▶ [Exercise description]
Using the data below, set down every line from the one containing "624x634 pixels. Task: Expand" through the one containing "The width and", inclusive and unchanged. Pictures are to be skipped.

[Start of Attachment]

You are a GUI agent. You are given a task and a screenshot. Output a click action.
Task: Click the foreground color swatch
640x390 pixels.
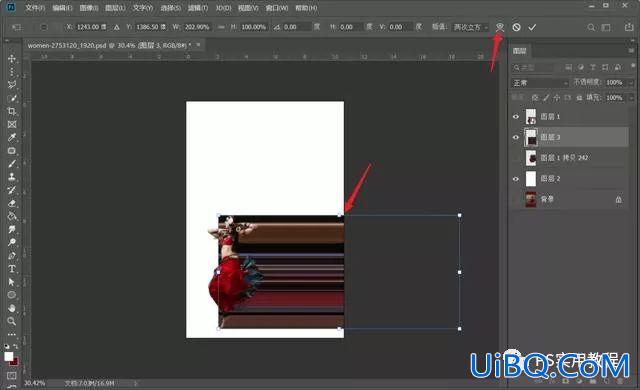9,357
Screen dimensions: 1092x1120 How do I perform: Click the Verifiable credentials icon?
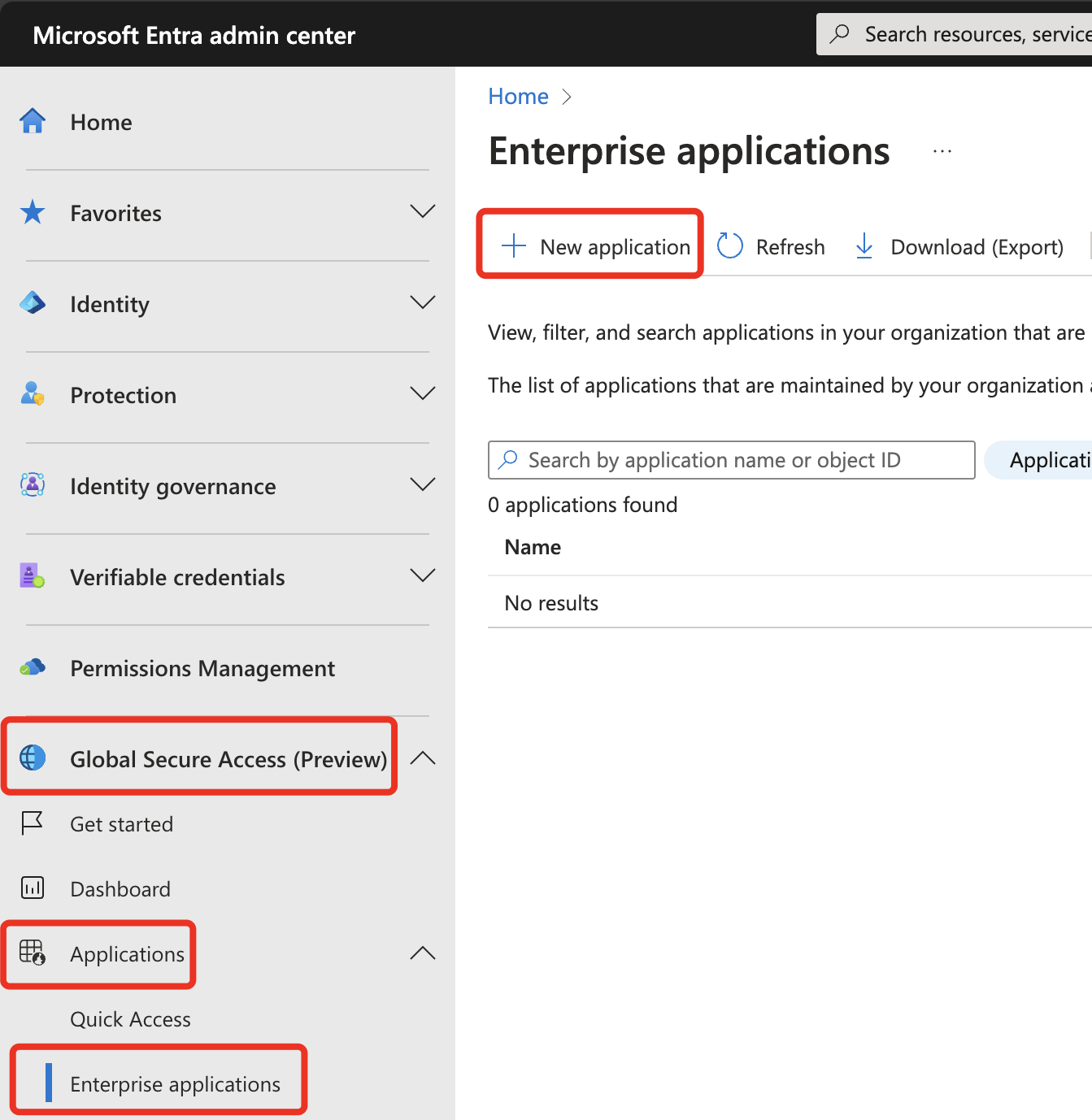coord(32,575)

[End of Attachment]
[Start of Attachment]

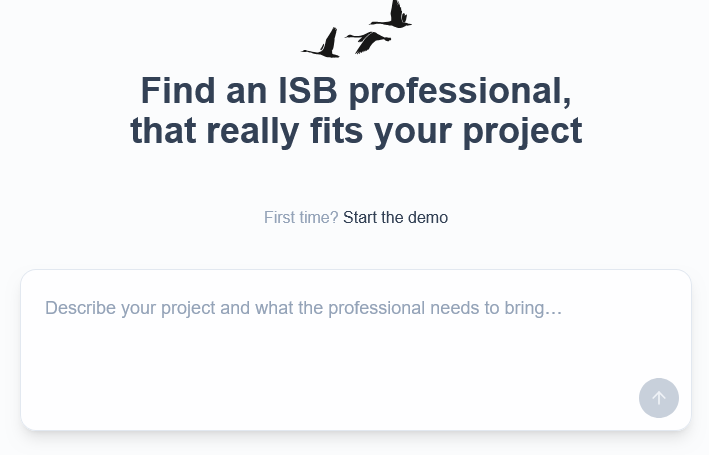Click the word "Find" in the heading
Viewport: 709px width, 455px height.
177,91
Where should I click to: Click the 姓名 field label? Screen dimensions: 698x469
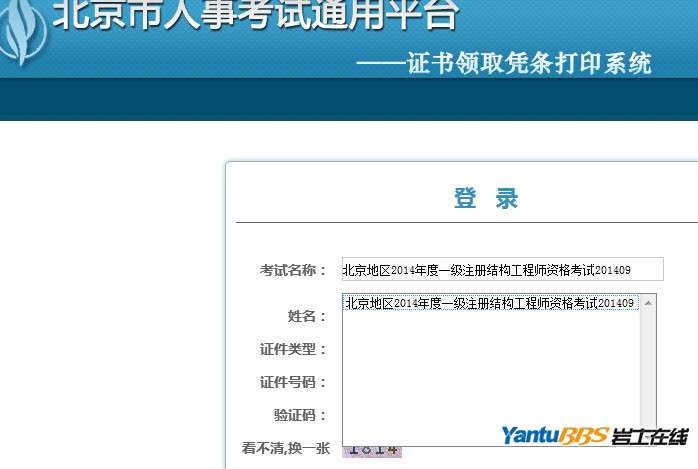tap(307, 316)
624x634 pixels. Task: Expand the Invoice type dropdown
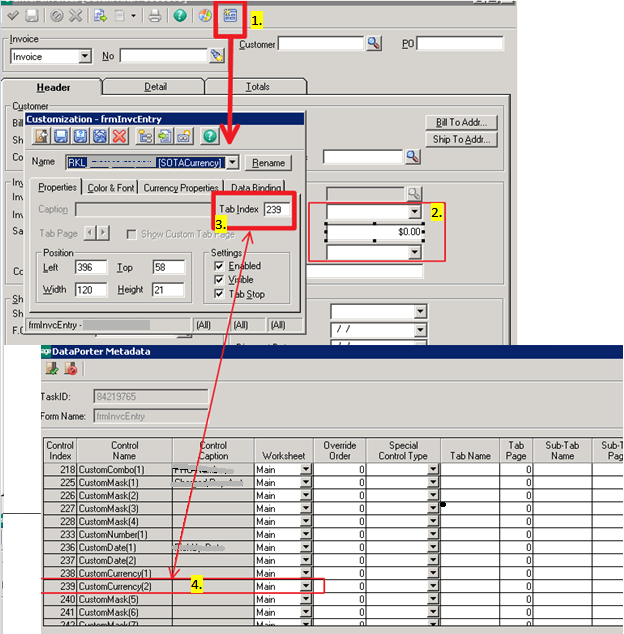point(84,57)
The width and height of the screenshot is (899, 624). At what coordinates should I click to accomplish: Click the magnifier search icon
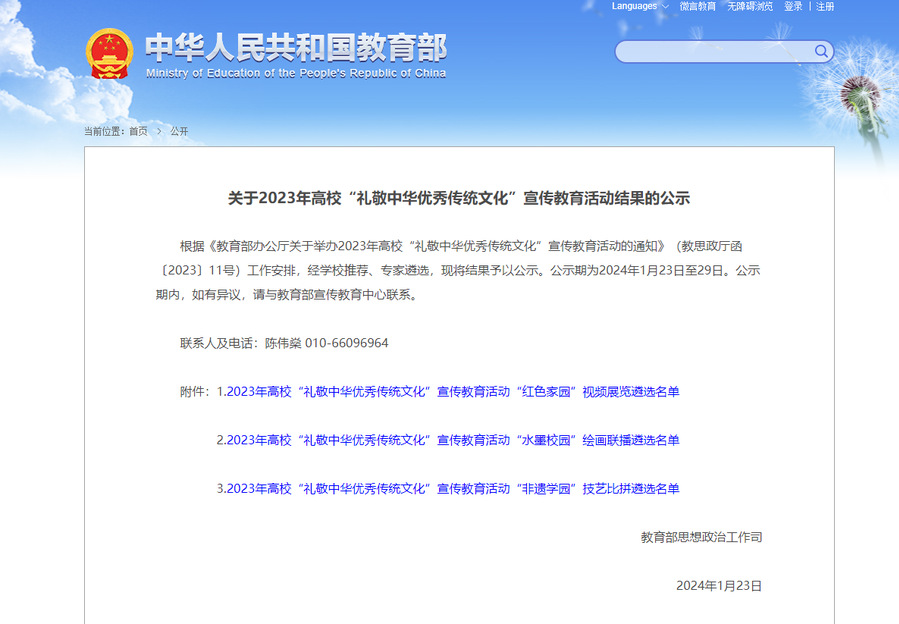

[End of Attachment]

▶ [Output for this exercise]
624x634 pixels. Task: Expand the Invoice type dropdown
point(84,57)
The width and height of the screenshot is (899, 624). At what coordinates should I click to accomplish: Click the magnifier search icon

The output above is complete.